> How to complete this task:
Pull every line that includes the word "agent" out of the data below and copy it.

> Dataset content:
- Opening Delimiter -
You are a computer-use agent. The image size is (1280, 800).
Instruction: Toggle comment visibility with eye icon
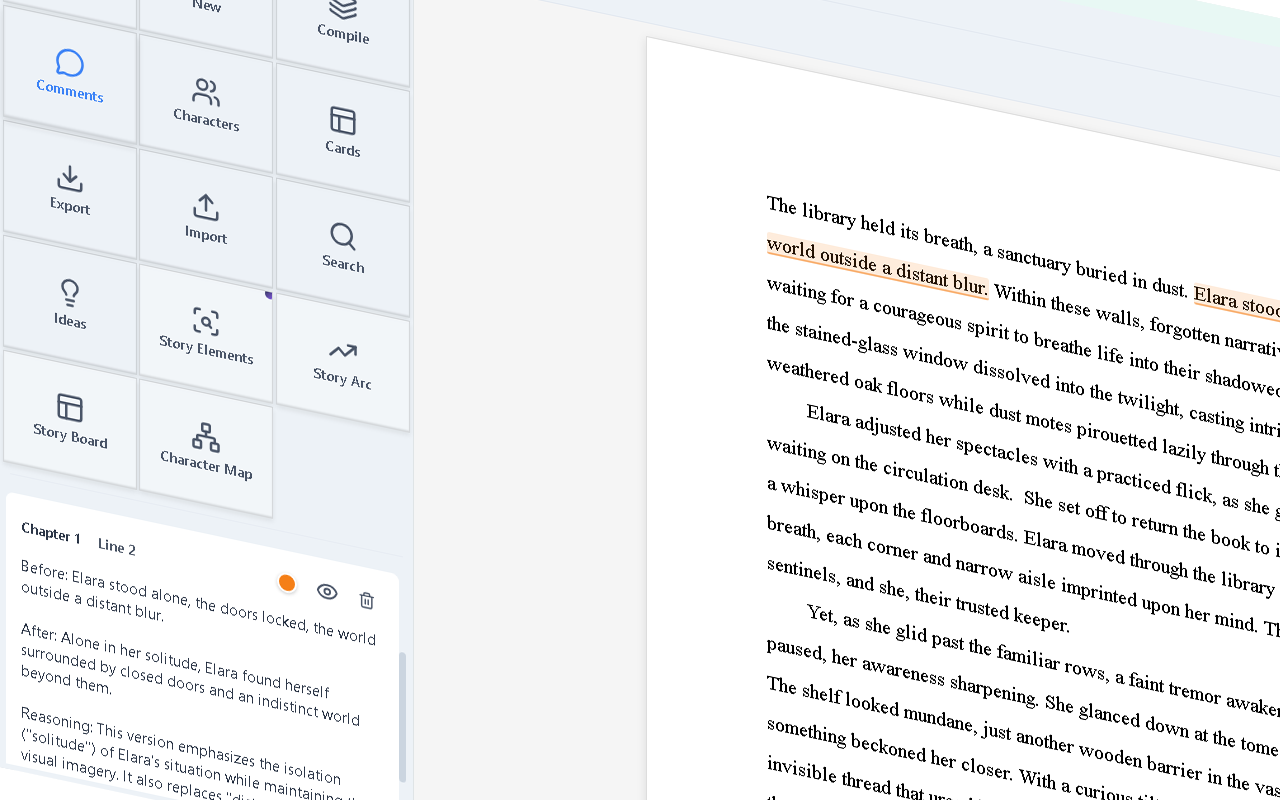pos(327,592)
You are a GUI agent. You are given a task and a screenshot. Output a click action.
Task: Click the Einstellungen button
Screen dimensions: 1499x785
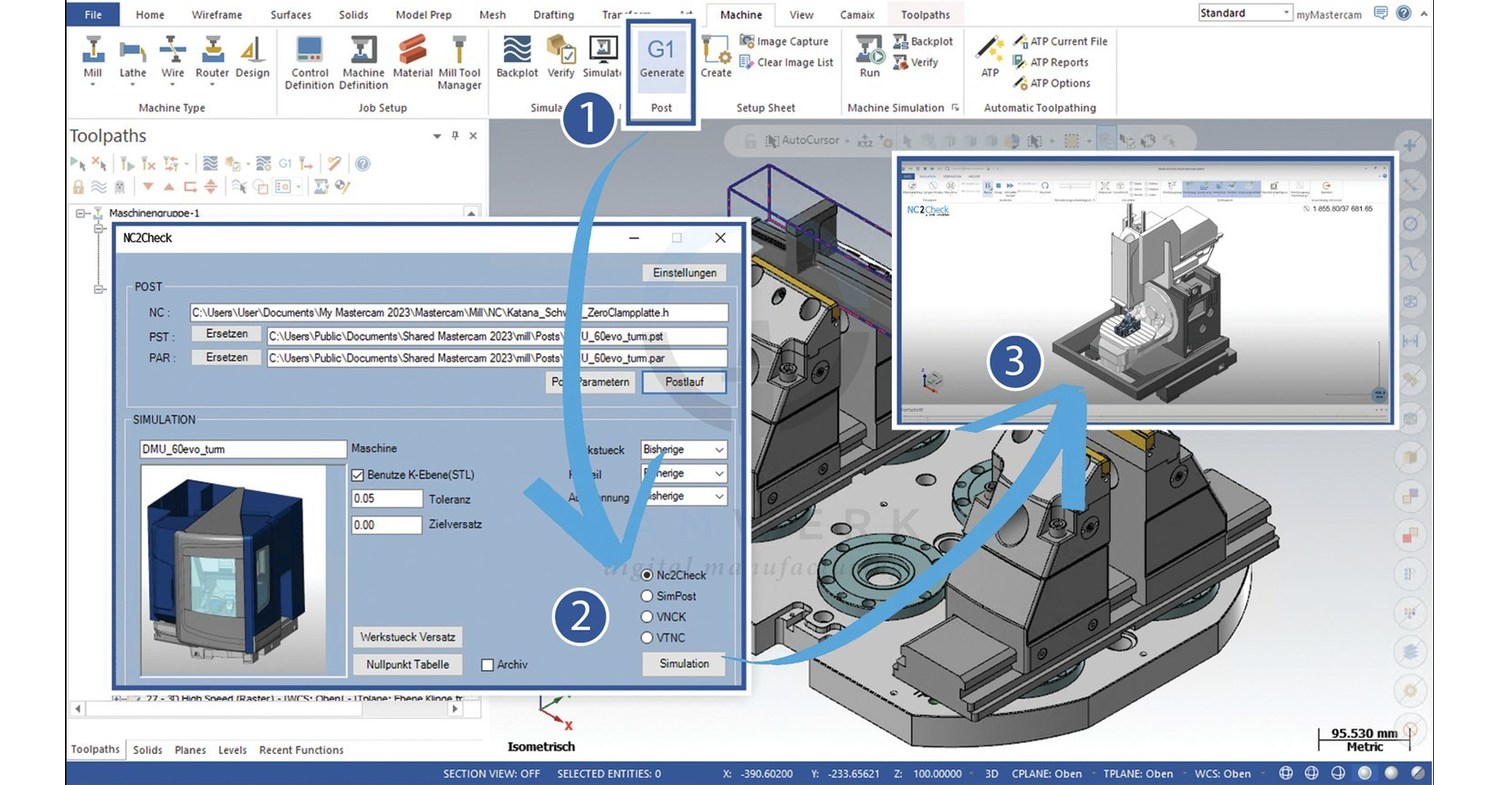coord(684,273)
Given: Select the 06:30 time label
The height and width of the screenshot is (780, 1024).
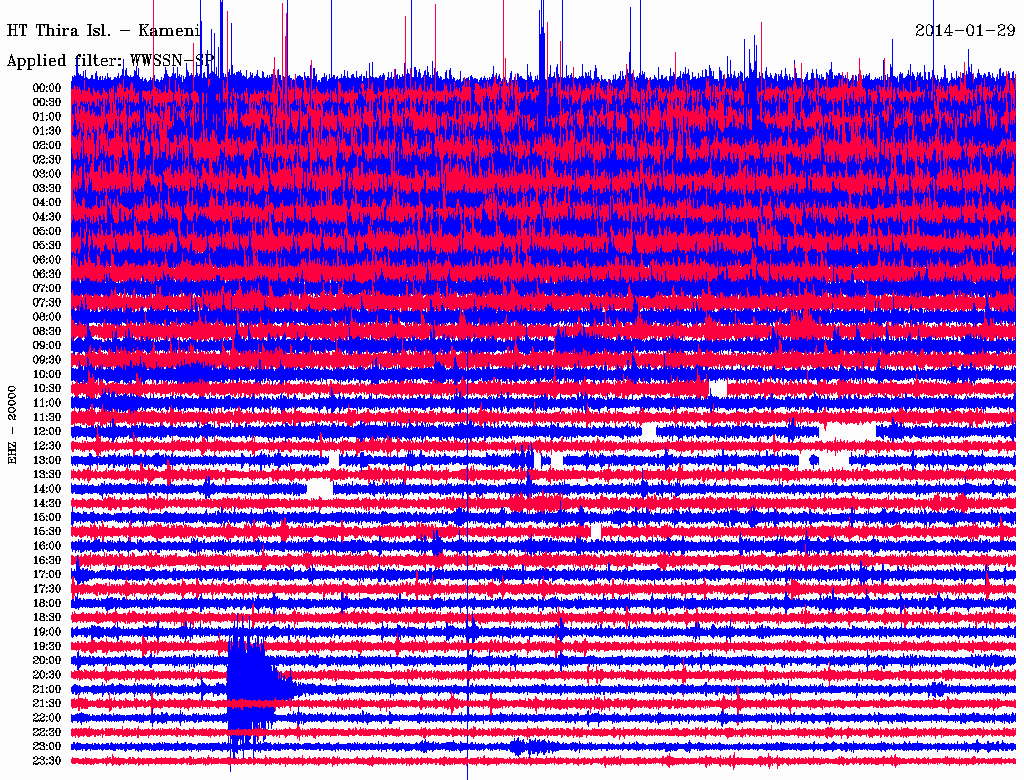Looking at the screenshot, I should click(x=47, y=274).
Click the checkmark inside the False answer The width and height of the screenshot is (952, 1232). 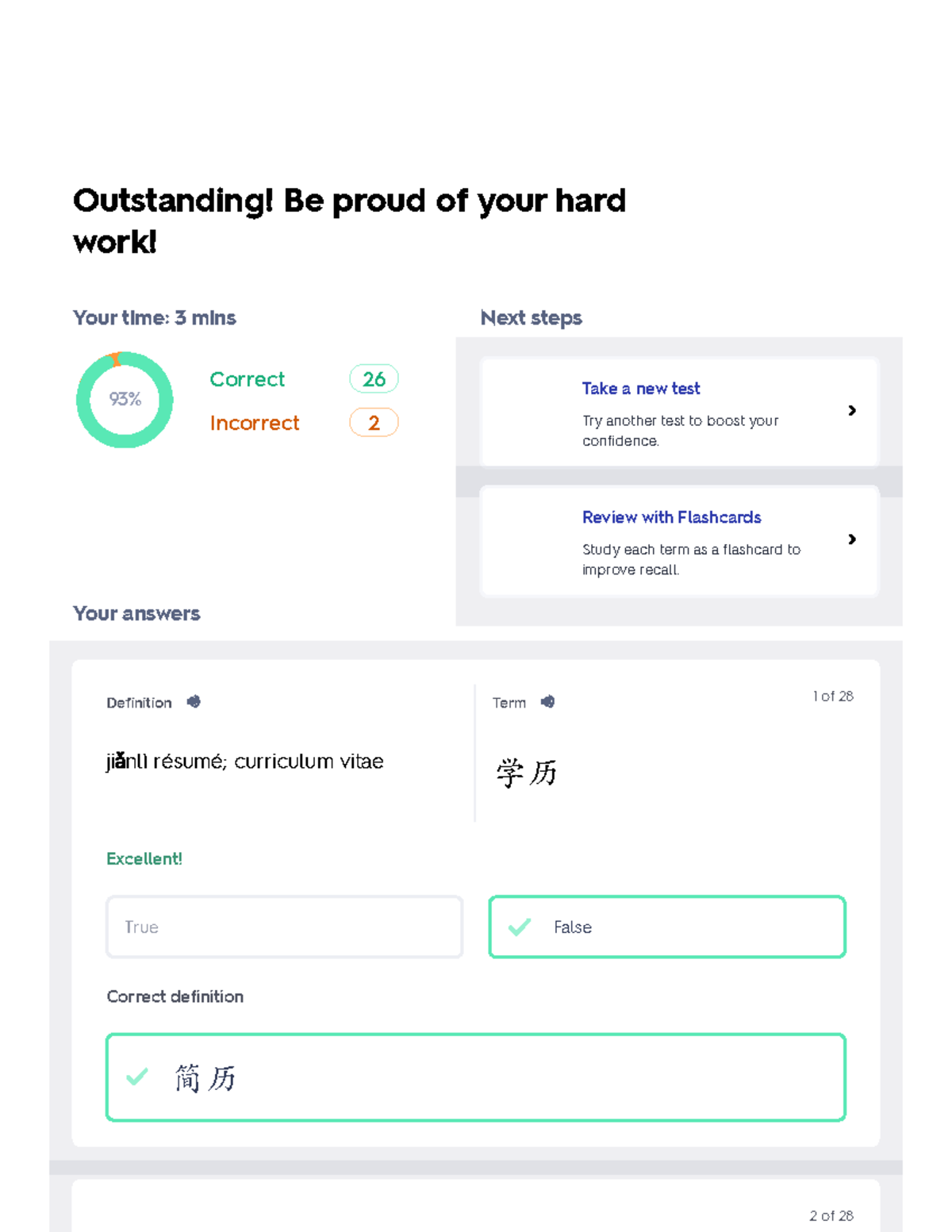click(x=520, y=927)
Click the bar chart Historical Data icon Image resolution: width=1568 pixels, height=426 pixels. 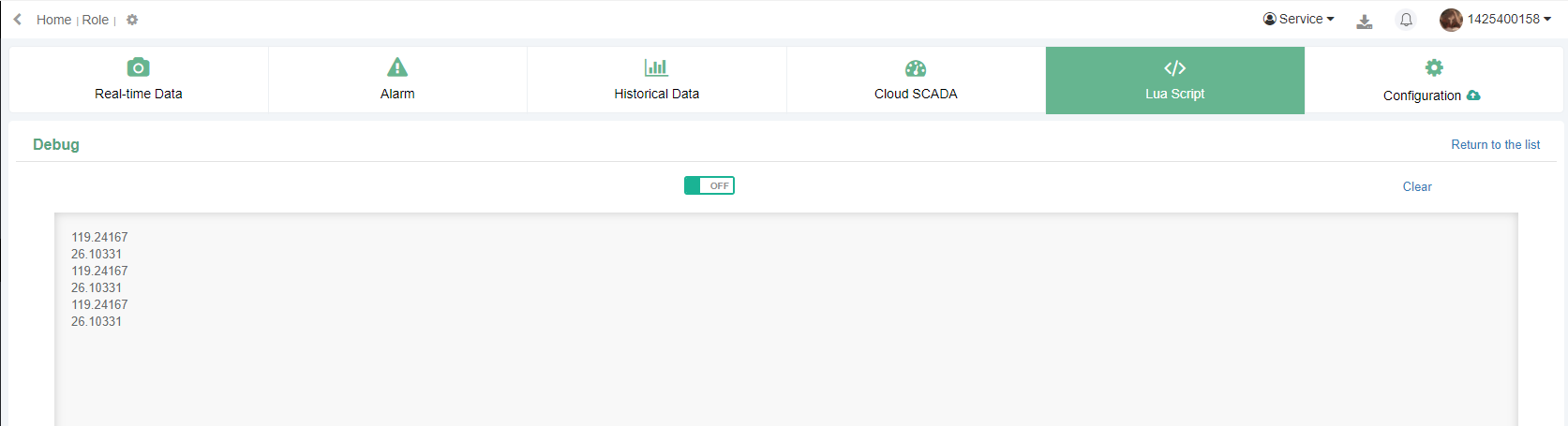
- Closing Delimiter -
> Final answer:
You are a computer-use agent. The image size is (1280, 800).
You are a GUI agent. You are given a task and a screenshot. Output a click action.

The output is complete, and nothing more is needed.